A JUDGE has slammed the crown prosecution service for only charging a man who glassed a doorman with common assault instead of wounding.

District judge Ian Strongman said 22-year-old George Martin should have been charged more severely after he glassed doorman Thomas Loveridge after trouble erupted inside the Brewery Tap pub in Lowesmoor, Worcester.

The doorman had to go to A&E in Worcester to have cuts glued but will be left with a small scar on the right hand side of his forehead, Worcester Magistrates Court was told.

Mr Strongman told the prosecutor: “The charge is plainly wrong. Why don’t the crown prosecution service apply their own sentencing standards?

“This most plainly is a wounding. It’s not a common assault in the least stretch of the imagination. It’s an assault with a glass causing a wound.

“I’m sick and tired of coming to court and having cases under-charged so the court cannot impose a proper sentence.”

The court was told how Martin, a civil engineer, of Blenheim Road, St John’s, Worcester, had been out at the pub with his girlfriend when an argument broke out between two females who were then surrounded by a group of men during the incident on April 29.

Door staff, including the victim, entered the pub and a woman was punched although there was no suggestion that the defendant was involved at this stage.

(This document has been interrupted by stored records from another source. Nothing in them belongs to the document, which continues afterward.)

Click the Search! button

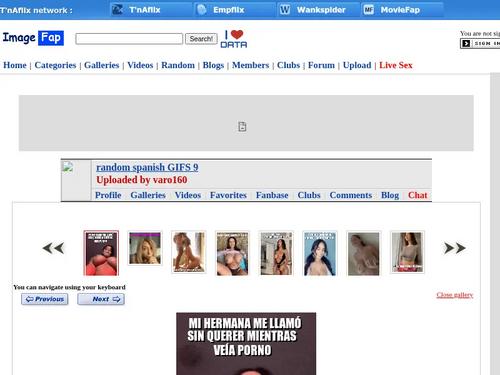pos(201,39)
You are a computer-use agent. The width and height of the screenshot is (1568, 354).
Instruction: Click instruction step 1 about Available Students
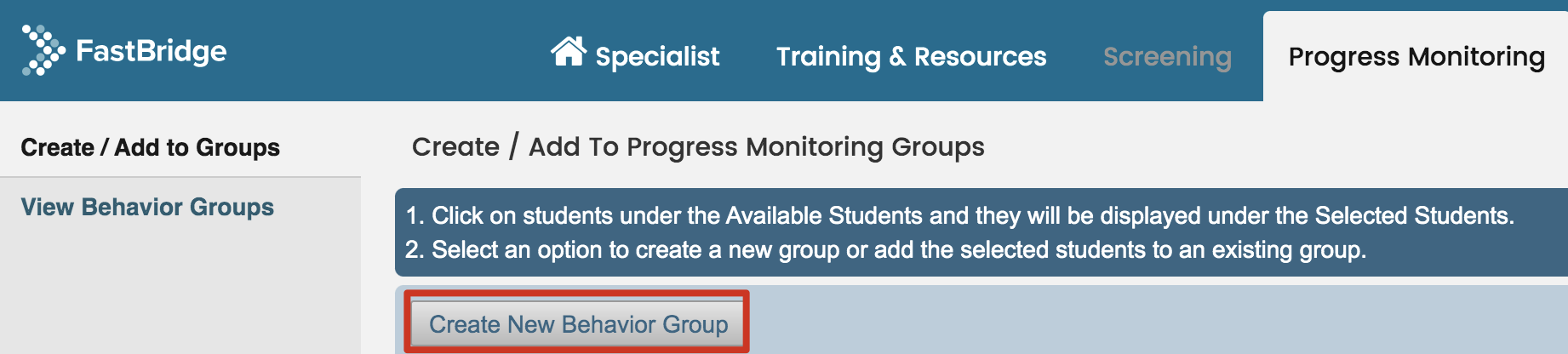click(959, 215)
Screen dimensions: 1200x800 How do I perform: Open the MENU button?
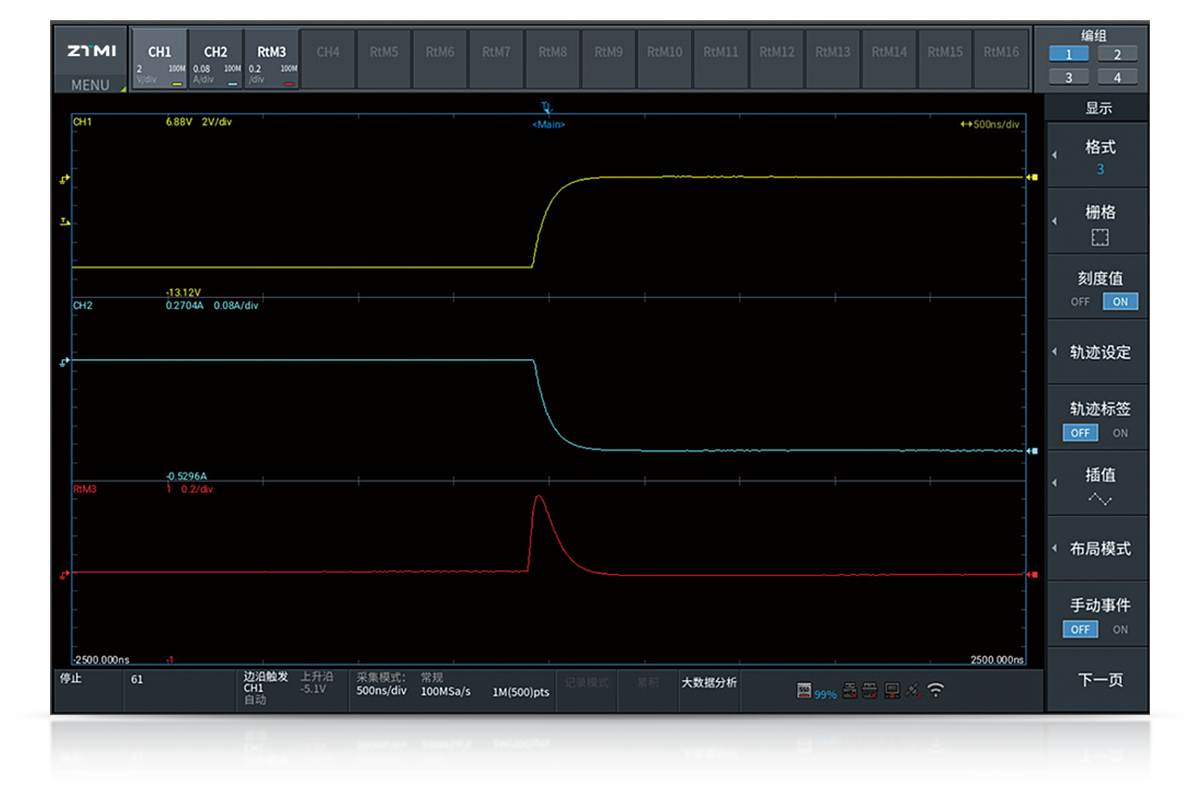pyautogui.click(x=91, y=85)
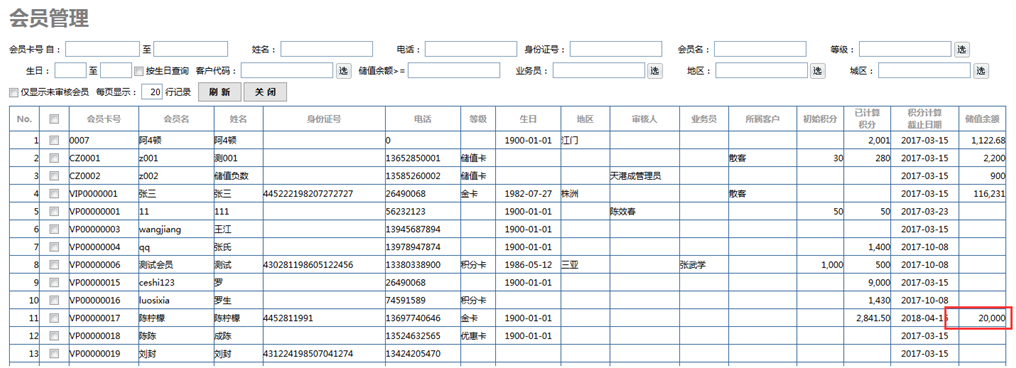Image resolution: width=1016 pixels, height=368 pixels.
Task: Click the 会员卡号 column header
Action: (x=104, y=119)
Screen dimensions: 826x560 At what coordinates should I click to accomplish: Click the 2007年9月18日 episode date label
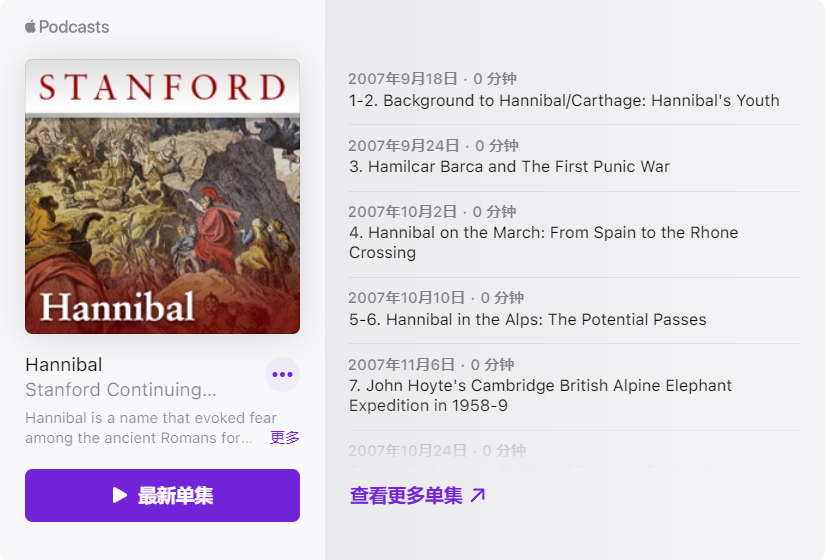402,79
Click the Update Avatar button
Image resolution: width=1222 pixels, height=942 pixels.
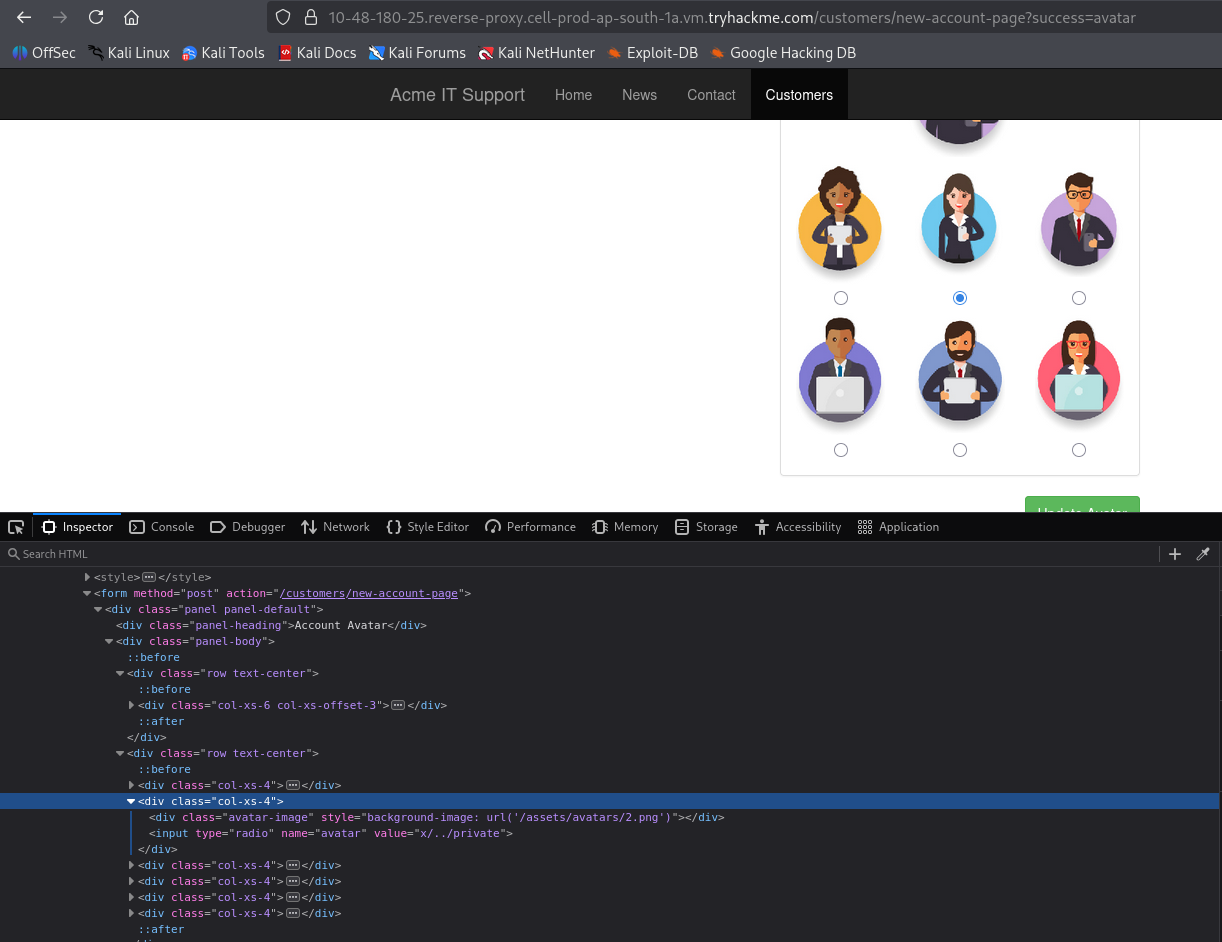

Mr Loveridge was hit to the right of the head with a glass by Martin and then pushed to the ground by him.

Sam Webley, prosecuting, said it was only later that Mr Loveridge realised his head was bleeding.

Martin claimed through his solicitor Paul Stanley that he had been “heavily intoxicated” and had thrown the glass because he believed his girlfriend was being assaulted and had not meant to hit the victim.

But Mr Strongman asked to see CCTV which clearly showed the defendant strike the victim with the glass still in his hand.

Mr Strongman, passing sentence, said had Martin been charged correctly he could have been facing 18 months in prison for assault occasioning actual bodily harm or wounding but his hands were tied by the crown prosecution service.

He said: “This was an unpleasant incident. The video clearly shows you take a pint glass in your hand whilst the bouncer is trying to do his job.

"You raise the glass and strike him on the back of his head and push him with sufficient force to push him to the ground.

“However, for reasons best known to themselves the CPS have charged you with common assault.”

Mr Strongman jailed Martin for four months.